Just enjoying the images I captured on my day with Paul.
One more roll to scan. I’m about to go on a business trip to Seattle, so I won’t be able to scan anything until I return.
Before you start reading, just take a look at this image for a sec.
Look some more.
Ok.
Now we can start the post.
This past Sunday I spent with Paul Lester in Akron, Ohio, and we swapped cameras; he shot with my Bessa R2a mounting my 35mm Zeiss Biogon and I used his Leica M6 TTL with the accompanying 50mm Summicron. As we were parting, Paul said “I can’t wait for your write-up on the Leica, you don’t miss details and I want to know what you think.” So as to not make him wait, I summarized my off-the-cuff thoughts, then drove home, thought a lot more and have ruminated every day since then. Some of those ruminations made their way into my last post, about Brand Loyalty. I finally developed the rolls of HP5 last night, looked at the negs, scanned some, and wanted to share the impressions I have gathered.
I’ve wanted a Rangefinder camera for the longest time, even going back to my FTb days. I had my aim on a Canon Canonet back around 1975. I remember shopping for one in the 47th Street Photo catalog. I can’t remember when I first came across the description of a rangefinder and the sense of “seeing beyond the framelines” when shooting with one but I had always wanted to try that idea. I never got one back then.
When I got back into photography, and realized that, in addition to shooting with my new Canon digital cameras, I would also continue to shoot film, I started to research rangefinders and finally realized what “Leica” meant. In 2004 or so I didn’t even know Leica had an SLR line, and when I read about the idea that one could buy a Leica lens and mount it on their Canon body with an adapter, I thought that *any* Leica lens could do that. When I found out the author was talking about an ‘R’ version of a Leica lens, not the “M” version, I was crestfallen. But I knew I still wanted to audition some of that Leica magic.
But, oh the cost. So, I bought a combo I could afford: a Bessa body and a Zeiss lens. The rangefinder experience is as great as I thought, and there is no doubt in my mind that I’ve captured some very nice images with that combo. But I had always wanted to try the real deal. Especially after I discovered Steve Huff’s web site. His write-ups of Leica gear got my blood boiling again, his passion for the gear comes leaping off the page. So, when Paul let me know we would get together in Akron, I couldn’t resist asking him if I could use his M6 that day. He agreed. I shot two rolls of HP5. So, what did I think?
Solid is as solid does. There is absolutely no doubt that as a piece of camera hardware, the Leica M6 TTL is in a class by itself. The construction and the feel is better than anything I have ever handled. The only camera that even comes close is a Canon F1n, a lone copy of which I owned for a couple weeks a year-and-a-half ago. I had bought a used copy from Adorama, there was a problem with the AE finder, so I returned it for repair. But they took forever to fix it, and I eventually canceled the order. The F1n was as close as anything has ever been to the Leica, but not really. The Leica’s fit and finish is wonderful. It handled great, and it was invisible in my hands. Interestingly, however, the Bessa has one advantage. On the back of the body, where you would rest your thumb, the Bessa has a hump of sorts which allows you to grip the back of the body with your thumb and this does give you a sense of security when you hold the camera. The Leica does not have this hump, and I immediately missed it. So did Paul after he shot with the Bessa for a while and then returned to the Leica. One could buy a grip, of course, to make up for this slight difficiency.

----

- _Job 1_
In the post about shooting with a Leica, rewrite the stretch from "One more roll" through "start the post.", putting "vacation" in place of "business trip".
- _Job 2_
According to the post about shooting with a Leica, which lens was mounted on Paul's Leica M6 TTL?

- _Stored data_
----

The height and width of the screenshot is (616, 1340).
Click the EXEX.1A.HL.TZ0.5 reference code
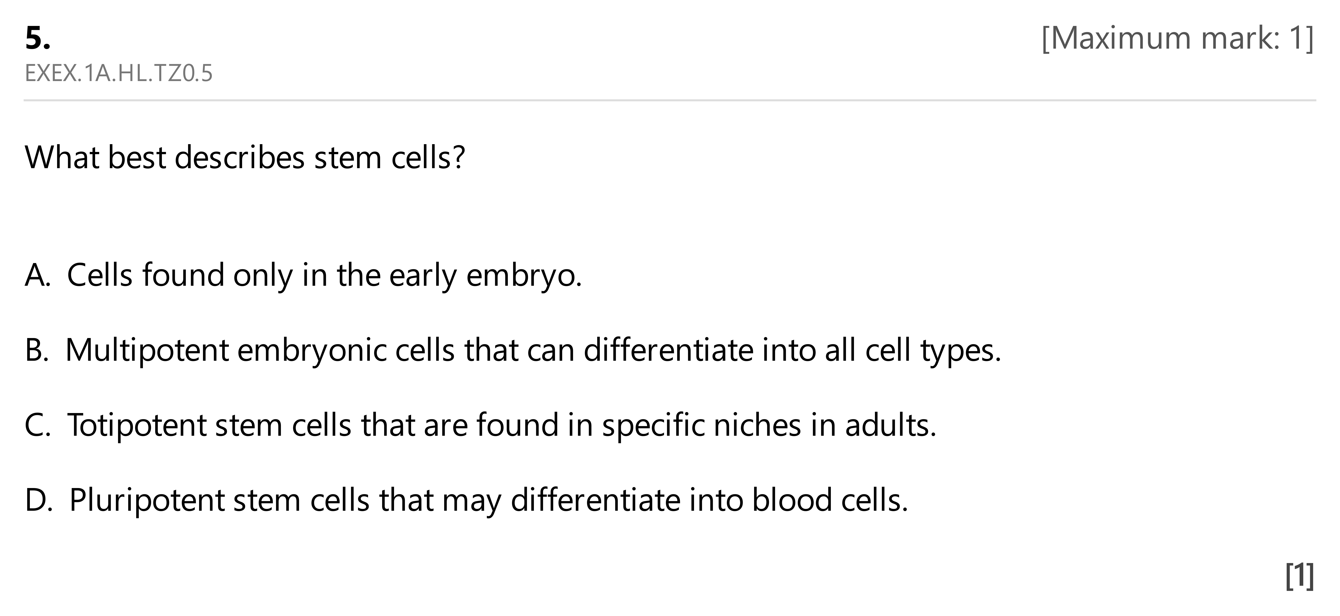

----

- _Full output 1_
One more roll to scan. I’m about to go on a vacation to Seattle, so I won’t be able to scan anything until I return.
Before you start reading, just take a look at this image for a sec.
Look some more.
Ok.
Now we can start the post.

- _Full output 2_
A 50mm Summicron.